## MATERIAL PROVIDED
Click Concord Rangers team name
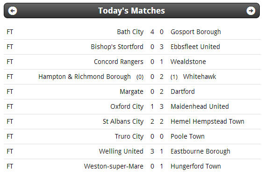 point(119,62)
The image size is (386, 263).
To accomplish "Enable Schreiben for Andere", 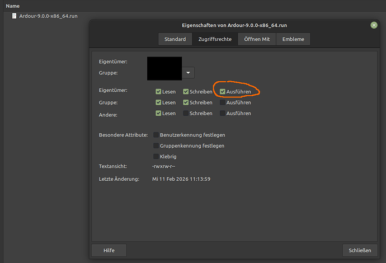I will pyautogui.click(x=186, y=113).
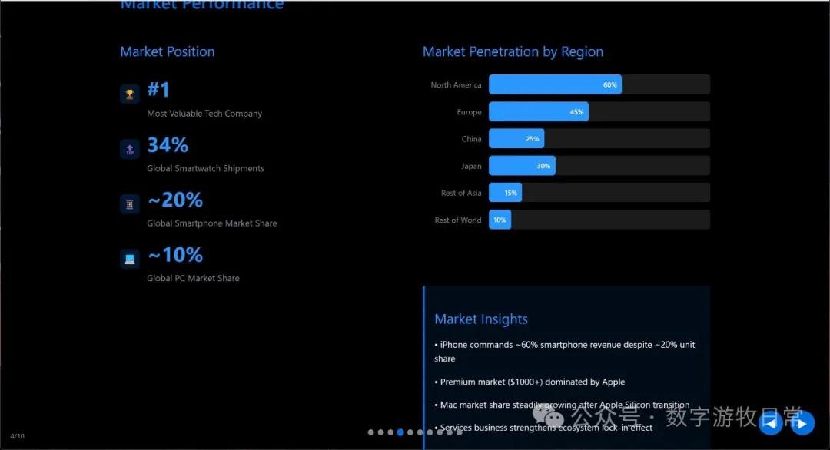This screenshot has height=450, width=830.
Task: Select the fifth slide pagination dot
Action: click(x=410, y=432)
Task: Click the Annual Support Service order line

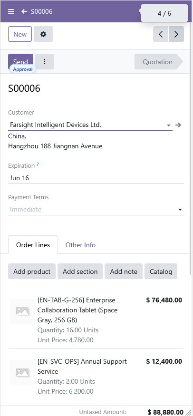Action: pos(96,376)

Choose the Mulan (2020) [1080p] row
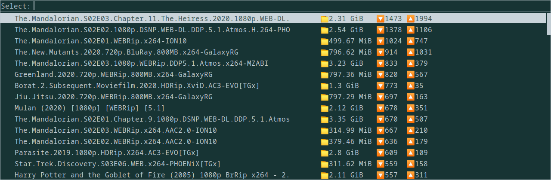coord(273,108)
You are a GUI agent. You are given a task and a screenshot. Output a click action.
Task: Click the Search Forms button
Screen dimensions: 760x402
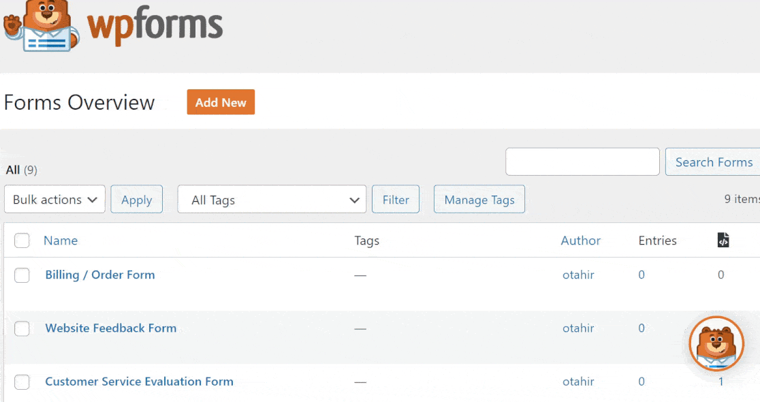pyautogui.click(x=713, y=162)
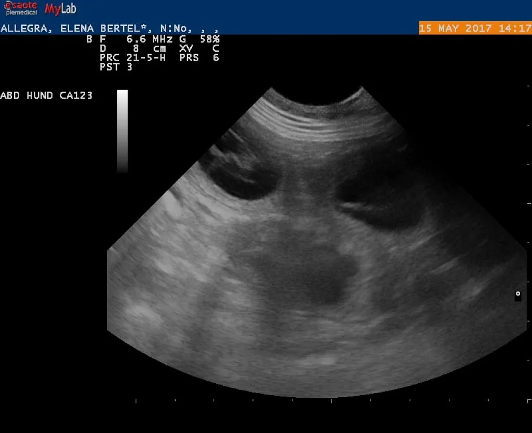Click the PST 3 parameter
The image size is (532, 433).
(116, 67)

## WHAT YOU ARE ASKED TO DO
Set down, word for word, the lines from the one containing "Task: Click the Annual" up to and including the final line of the items above, omitting the pictures.

## WRITTEN ANSWER
Task: Click the Annual Support Service order line

Action: pos(96,376)

Choose the Mulan (2020) [1080p] row
coord(273,108)
You are a GUI agent. You are given a task and a screenshot. Output a click action.
Task: Click the Search Forms button
Screen dimensions: 760x402
pyautogui.click(x=713, y=162)
Click the PST 3 parameter
The image size is (532, 433).
(116, 67)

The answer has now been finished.